Reproduce the entire listing below word for word, keeping every line in its original order.

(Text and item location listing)
--------------------------------------------------
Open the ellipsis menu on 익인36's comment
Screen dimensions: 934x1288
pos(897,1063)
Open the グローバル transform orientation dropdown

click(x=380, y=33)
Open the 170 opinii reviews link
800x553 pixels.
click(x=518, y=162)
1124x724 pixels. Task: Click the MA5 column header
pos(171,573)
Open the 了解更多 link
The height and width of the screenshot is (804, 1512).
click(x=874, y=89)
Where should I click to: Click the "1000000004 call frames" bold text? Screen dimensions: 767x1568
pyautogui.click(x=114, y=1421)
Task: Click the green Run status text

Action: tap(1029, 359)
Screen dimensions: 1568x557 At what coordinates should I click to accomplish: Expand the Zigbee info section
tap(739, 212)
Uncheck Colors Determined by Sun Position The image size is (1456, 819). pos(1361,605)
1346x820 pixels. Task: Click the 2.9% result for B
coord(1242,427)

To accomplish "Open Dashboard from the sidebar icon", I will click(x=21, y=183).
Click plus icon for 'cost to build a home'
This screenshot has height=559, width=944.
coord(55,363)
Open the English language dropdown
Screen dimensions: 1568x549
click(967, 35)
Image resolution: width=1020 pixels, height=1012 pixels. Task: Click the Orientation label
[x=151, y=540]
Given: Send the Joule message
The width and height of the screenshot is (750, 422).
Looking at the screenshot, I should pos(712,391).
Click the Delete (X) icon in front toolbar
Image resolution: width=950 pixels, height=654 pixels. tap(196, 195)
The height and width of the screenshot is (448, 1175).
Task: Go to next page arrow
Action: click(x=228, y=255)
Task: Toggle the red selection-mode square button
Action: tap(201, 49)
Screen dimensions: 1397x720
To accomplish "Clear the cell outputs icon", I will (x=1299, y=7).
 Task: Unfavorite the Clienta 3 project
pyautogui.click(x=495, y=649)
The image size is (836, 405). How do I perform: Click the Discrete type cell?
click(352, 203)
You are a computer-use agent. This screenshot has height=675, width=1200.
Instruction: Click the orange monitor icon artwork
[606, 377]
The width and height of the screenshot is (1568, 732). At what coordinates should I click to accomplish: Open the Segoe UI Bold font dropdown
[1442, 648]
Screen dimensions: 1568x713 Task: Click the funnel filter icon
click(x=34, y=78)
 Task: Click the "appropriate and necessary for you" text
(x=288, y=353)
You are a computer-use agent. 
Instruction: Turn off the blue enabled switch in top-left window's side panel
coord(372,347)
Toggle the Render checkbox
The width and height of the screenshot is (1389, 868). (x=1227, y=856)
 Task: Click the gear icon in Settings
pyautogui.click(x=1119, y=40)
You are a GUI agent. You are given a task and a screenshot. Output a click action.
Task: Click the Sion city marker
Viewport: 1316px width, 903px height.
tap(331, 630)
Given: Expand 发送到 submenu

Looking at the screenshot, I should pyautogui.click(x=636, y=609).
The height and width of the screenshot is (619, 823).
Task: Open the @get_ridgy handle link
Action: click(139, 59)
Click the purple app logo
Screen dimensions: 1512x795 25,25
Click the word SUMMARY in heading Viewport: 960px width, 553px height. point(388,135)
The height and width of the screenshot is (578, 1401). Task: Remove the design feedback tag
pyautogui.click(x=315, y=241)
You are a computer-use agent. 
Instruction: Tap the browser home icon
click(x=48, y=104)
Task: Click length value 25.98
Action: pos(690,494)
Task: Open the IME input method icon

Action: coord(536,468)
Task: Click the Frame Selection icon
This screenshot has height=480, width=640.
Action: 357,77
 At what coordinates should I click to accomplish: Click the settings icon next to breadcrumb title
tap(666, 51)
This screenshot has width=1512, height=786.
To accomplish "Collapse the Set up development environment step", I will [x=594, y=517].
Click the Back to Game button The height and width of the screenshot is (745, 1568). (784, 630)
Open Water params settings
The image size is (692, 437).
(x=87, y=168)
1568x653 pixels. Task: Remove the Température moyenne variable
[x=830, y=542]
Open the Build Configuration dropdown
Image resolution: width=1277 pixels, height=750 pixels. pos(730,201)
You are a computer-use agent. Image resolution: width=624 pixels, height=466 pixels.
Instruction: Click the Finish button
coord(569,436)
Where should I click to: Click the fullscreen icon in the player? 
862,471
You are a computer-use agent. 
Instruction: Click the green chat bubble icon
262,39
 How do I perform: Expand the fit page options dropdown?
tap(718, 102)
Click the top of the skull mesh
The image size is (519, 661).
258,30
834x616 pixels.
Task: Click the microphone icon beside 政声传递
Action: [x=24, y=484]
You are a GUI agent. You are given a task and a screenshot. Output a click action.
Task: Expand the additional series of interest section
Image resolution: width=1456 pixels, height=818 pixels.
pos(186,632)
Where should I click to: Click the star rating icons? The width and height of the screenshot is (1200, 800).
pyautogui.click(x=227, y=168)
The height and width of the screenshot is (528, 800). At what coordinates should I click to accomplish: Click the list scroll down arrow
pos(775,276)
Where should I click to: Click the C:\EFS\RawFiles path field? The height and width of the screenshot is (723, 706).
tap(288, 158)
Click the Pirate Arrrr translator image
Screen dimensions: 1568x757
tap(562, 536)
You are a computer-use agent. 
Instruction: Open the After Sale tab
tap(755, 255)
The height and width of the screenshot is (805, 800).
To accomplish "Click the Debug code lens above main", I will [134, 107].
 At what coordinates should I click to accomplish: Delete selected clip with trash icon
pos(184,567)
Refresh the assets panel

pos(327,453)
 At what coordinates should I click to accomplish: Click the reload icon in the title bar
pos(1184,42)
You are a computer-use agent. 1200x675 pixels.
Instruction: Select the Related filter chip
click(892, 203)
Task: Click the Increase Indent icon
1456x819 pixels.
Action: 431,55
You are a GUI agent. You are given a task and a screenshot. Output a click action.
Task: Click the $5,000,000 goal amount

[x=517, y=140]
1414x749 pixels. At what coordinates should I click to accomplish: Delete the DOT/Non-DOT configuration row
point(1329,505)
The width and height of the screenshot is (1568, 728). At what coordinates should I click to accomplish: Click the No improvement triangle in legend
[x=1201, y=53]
--------------------------------------------------
_Task result_
Open the ellipsis menu on 익인36's comment
Screen dimensions: 934x1288
pos(897,1063)
Open the グローバル transform orientation dropdown

click(x=380, y=33)
Open the 170 opinii reviews link
800x553 pixels.
click(x=518, y=162)
1124x724 pixels. Task: Click the MA5 column header
pos(171,573)
Open the 了解更多 link
The height and width of the screenshot is (804, 1512).
click(x=874, y=89)
Where should I click to: Click the "1000000004 call frames" bold text? Screen dimensions: 767x1568
pyautogui.click(x=114, y=1421)
Task: Click the green Run status text

Action: tap(1029, 359)
Screen dimensions: 1568x557 At what coordinates should I click to accomplish: Expand the Zigbee info section
tap(739, 212)
Uncheck Colors Determined by Sun Position The image size is (1456, 819). pos(1361,605)
1346x820 pixels. Task: Click the 2.9% result for B
coord(1242,427)

To accomplish "Open Dashboard from the sidebar icon", I will click(x=21, y=183).
Click plus icon for 'cost to build a home'
This screenshot has height=559, width=944.
coord(55,363)
Open the English language dropdown
Screen dimensions: 1568x549
click(967, 35)
Image resolution: width=1020 pixels, height=1012 pixels. Task: Click the Orientation label
[x=151, y=540]
Given: Send the Joule message
The width and height of the screenshot is (750, 422).
Looking at the screenshot, I should pos(712,391).
Click the Delete (X) icon in front toolbar
Image resolution: width=950 pixels, height=654 pixels. tap(196, 195)
The height and width of the screenshot is (448, 1175).
Task: Go to next page arrow
Action: click(x=228, y=255)
Task: Toggle the red selection-mode square button
Action: tap(201, 49)
Screen dimensions: 1397x720
To accomplish "Clear the cell outputs icon", I will (x=1299, y=7).
 Task: Unfavorite the Clienta 3 project
pyautogui.click(x=495, y=649)
The image size is (836, 405). How do I perform: Click the Discrete type cell?
click(352, 203)
You are a computer-use agent. This screenshot has height=675, width=1200.
Instruction: Click the orange monitor icon artwork
[606, 377]
The width and height of the screenshot is (1568, 732). At what coordinates should I click to accomplish: Open the Segoe UI Bold font dropdown
[1442, 648]
Screen dimensions: 1568x713 Task: Click the funnel filter icon
click(x=34, y=78)
 Task: Click the "appropriate and necessary for you" text
(x=288, y=353)
You are a computer-use agent. 
Instruction: Turn off the blue enabled switch in top-left window's side panel
coord(372,347)
Toggle the Render checkbox
The width and height of the screenshot is (1389, 868). (x=1227, y=856)
 Task: Click the gear icon in Settings
pyautogui.click(x=1119, y=40)
You are a GUI agent. You are given a task and a screenshot. Output a click action.
Task: Click the Sion city marker
Viewport: 1316px width, 903px height.
tap(331, 630)
Given: Expand 发送到 submenu

Looking at the screenshot, I should pyautogui.click(x=636, y=609).
The height and width of the screenshot is (619, 823).
Task: Open the @get_ridgy handle link
Action: click(139, 59)
Click the purple app logo
Screen dimensions: 1512x795 25,25
Click the word SUMMARY in heading Viewport: 960px width, 553px height. point(388,135)
The height and width of the screenshot is (578, 1401). Task: Remove the design feedback tag
pyautogui.click(x=315, y=241)
You are a computer-use agent. 
Instruction: Tap the browser home icon
click(x=48, y=104)
Task: Click length value 25.98
Action: pos(690,494)
Task: Open the IME input method icon

Action: coord(536,468)
Task: Click the Frame Selection icon
This screenshot has height=480, width=640.
Action: 357,77
 At what coordinates should I click to accomplish: Click the settings icon next to breadcrumb title
tap(666, 51)
This screenshot has width=1512, height=786.
To accomplish "Collapse the Set up development environment step", I will [x=594, y=517].
Click the Back to Game button The height and width of the screenshot is (745, 1568). (784, 630)
Open Water params settings
The image size is (692, 437).
(x=87, y=168)
1568x653 pixels. Task: Remove the Température moyenne variable
[x=830, y=542]
Open the Build Configuration dropdown
Image resolution: width=1277 pixels, height=750 pixels. pos(730,201)
You are a computer-use agent. Image resolution: width=624 pixels, height=466 pixels.
Instruction: Click the Finish button
coord(569,436)
Where should I click to: Click the fullscreen icon in the player? 
862,471
You are a computer-use agent. 
Instruction: Click the green chat bubble icon
262,39
 How do I perform: Expand the fit page options dropdown?
tap(718, 102)
Click the top of the skull mesh
The image size is (519, 661).
258,30
834x616 pixels.
Task: Click the microphone icon beside 政声传递
Action: [x=24, y=484]
You are a GUI agent. You are given a task and a screenshot. Output a click action.
Task: Expand the additional series of interest section
Image resolution: width=1456 pixels, height=818 pixels.
pos(186,632)
Where should I click to: Click the star rating icons? The width and height of the screenshot is (1200, 800).
pyautogui.click(x=227, y=168)
The height and width of the screenshot is (528, 800). At what coordinates should I click to accomplish: Click the list scroll down arrow
pos(775,276)
Where should I click to: Click the C:\EFS\RawFiles path field? The height and width of the screenshot is (723, 706).
tap(288, 158)
Click the Pirate Arrrr translator image
Screen dimensions: 1568x757
tap(562, 536)
You are a computer-use agent. 
Instruction: Open the After Sale tab
tap(755, 255)
The height and width of the screenshot is (805, 800).
To accomplish "Click the Debug code lens above main", I will [134, 107].
 At what coordinates should I click to accomplish: Delete selected clip with trash icon
pos(184,567)
Refresh the assets panel

pos(327,453)
 At what coordinates should I click to accomplish: Click the reload icon in the title bar
pos(1184,42)
You are a computer-use agent. 1200x675 pixels.
Instruction: Select the Related filter chip
click(892, 203)
Task: Click the Increase Indent icon
1456x819 pixels.
Action: 431,55
You are a GUI agent. You are given a task and a screenshot. Output a click action.
Task: Click the $5,000,000 goal amount

[x=517, y=140]
1414x749 pixels. At what coordinates should I click to accomplish: Delete the DOT/Non-DOT configuration row
point(1329,505)
The width and height of the screenshot is (1568, 728). At what coordinates should I click to accomplish: Click the No improvement triangle in legend
[x=1201, y=53]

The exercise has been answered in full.